[Start of Attachment]

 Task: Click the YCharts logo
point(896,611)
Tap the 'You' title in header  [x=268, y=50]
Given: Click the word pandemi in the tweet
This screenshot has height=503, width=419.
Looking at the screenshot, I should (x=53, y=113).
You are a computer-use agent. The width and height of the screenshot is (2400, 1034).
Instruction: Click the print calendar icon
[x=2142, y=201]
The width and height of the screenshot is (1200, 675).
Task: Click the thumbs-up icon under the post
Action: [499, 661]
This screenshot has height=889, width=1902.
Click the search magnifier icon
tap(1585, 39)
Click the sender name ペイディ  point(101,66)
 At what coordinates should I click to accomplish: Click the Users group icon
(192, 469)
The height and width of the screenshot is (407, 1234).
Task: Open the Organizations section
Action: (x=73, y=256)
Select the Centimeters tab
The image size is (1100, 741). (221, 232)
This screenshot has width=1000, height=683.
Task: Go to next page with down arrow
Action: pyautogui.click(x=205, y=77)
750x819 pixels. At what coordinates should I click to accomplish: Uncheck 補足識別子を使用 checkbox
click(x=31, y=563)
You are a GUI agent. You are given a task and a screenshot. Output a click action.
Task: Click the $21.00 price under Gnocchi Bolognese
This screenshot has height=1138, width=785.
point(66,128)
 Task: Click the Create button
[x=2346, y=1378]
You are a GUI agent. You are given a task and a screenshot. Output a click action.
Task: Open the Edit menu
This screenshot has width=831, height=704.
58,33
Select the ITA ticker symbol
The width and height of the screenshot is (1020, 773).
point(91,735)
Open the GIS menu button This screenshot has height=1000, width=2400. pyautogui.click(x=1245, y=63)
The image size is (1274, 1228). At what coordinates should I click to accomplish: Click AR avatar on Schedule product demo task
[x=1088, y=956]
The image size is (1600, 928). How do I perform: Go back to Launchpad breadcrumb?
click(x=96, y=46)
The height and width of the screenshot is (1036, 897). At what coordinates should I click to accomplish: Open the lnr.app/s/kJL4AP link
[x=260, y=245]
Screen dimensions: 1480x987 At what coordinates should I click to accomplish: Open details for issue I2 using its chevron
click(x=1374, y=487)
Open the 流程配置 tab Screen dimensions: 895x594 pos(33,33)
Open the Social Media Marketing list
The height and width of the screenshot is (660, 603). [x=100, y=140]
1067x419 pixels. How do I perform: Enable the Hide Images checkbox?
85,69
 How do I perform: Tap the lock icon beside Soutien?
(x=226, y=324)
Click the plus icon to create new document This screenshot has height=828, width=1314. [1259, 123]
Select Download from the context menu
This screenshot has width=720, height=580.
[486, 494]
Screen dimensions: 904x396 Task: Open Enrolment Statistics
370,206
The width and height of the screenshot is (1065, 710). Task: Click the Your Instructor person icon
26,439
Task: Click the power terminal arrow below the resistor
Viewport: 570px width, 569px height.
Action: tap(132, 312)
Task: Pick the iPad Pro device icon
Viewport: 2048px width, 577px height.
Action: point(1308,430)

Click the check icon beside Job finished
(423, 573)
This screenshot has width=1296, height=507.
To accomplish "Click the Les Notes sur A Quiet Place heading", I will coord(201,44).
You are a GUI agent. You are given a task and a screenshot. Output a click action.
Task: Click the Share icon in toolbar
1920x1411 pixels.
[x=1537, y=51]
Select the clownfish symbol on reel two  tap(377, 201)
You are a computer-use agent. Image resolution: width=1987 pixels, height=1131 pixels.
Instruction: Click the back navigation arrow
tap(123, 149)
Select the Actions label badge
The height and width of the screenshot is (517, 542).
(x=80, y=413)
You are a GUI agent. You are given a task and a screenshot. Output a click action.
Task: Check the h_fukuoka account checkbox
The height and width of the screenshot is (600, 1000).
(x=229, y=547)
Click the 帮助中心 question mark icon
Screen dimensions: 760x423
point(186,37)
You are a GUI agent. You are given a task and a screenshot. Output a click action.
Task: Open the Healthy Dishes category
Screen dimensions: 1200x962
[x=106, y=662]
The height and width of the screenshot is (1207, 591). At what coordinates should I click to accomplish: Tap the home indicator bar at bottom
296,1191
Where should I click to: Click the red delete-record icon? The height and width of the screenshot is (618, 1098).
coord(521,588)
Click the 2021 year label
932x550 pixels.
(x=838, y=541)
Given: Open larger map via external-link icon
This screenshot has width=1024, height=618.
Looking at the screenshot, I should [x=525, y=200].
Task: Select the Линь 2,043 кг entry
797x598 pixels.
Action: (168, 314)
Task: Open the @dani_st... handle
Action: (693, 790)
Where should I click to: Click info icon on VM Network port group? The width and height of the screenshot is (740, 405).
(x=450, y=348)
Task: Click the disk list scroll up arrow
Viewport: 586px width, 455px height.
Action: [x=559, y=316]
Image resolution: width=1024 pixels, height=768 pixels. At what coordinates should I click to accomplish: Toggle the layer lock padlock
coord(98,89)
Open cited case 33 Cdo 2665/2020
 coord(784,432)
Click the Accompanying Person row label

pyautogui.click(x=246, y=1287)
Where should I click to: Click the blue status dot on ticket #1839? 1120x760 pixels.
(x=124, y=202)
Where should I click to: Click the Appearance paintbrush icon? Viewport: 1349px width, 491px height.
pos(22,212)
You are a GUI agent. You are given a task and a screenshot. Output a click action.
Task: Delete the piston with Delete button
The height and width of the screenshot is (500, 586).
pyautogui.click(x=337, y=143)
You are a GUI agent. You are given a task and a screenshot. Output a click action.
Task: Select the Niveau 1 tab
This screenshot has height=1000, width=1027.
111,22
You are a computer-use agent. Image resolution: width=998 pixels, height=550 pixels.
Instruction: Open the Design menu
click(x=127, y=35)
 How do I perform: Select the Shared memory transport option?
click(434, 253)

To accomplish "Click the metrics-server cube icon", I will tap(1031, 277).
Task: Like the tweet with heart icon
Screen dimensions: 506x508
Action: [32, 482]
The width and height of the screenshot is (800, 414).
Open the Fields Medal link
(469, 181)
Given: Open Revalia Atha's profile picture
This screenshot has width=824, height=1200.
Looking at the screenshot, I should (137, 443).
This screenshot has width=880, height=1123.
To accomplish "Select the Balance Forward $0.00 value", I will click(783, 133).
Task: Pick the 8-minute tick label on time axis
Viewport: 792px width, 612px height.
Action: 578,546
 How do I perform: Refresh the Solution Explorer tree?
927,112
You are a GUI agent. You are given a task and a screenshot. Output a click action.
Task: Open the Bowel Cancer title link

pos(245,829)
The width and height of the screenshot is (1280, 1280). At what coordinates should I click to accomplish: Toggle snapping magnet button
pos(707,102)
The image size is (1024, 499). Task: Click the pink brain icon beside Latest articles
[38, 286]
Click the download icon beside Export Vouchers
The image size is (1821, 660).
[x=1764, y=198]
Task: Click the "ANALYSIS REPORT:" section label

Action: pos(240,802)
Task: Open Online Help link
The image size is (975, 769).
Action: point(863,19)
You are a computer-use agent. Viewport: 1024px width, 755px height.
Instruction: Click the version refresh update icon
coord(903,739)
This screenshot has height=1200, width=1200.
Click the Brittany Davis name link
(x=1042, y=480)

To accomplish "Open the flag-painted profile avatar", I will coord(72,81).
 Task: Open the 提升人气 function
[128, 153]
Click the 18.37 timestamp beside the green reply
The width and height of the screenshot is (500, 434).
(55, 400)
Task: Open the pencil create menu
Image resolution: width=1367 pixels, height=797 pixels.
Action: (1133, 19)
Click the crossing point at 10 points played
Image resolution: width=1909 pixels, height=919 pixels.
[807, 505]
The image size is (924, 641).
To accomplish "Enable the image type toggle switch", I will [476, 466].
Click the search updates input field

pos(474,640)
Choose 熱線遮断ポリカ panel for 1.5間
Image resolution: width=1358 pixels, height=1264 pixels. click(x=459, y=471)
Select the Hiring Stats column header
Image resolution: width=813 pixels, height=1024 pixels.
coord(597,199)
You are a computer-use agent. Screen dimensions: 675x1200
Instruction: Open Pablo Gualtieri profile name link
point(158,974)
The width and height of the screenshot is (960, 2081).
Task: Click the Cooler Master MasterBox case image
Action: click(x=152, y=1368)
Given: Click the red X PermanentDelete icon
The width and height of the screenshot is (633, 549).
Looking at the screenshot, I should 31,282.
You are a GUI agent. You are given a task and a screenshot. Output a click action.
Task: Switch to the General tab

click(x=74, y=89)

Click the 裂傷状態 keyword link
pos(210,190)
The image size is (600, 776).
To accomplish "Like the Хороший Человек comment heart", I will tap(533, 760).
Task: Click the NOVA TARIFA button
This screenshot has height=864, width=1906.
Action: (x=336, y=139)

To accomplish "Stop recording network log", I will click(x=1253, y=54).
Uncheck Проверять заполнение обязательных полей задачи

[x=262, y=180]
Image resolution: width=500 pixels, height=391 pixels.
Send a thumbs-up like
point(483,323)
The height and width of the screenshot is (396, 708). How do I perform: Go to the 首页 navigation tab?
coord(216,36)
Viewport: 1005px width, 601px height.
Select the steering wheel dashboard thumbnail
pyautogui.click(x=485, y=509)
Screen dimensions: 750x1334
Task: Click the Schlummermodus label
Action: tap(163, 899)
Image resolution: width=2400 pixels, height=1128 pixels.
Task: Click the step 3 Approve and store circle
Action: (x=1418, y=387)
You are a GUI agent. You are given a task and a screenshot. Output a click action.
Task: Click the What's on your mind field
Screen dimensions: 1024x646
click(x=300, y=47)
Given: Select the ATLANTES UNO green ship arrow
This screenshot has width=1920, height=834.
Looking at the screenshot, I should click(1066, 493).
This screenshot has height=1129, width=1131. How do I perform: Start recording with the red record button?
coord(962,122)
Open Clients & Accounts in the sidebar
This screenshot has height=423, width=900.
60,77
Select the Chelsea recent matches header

[End of Attachment]

#### ASSIGNMENT:
Filter the data down to the lines that contain the string "heart", and copy them.

#### REPLY:
Task: Like the tweet with heart icon
To accomplish "Like the Хороший Человек comment heart", I will tap(533, 760).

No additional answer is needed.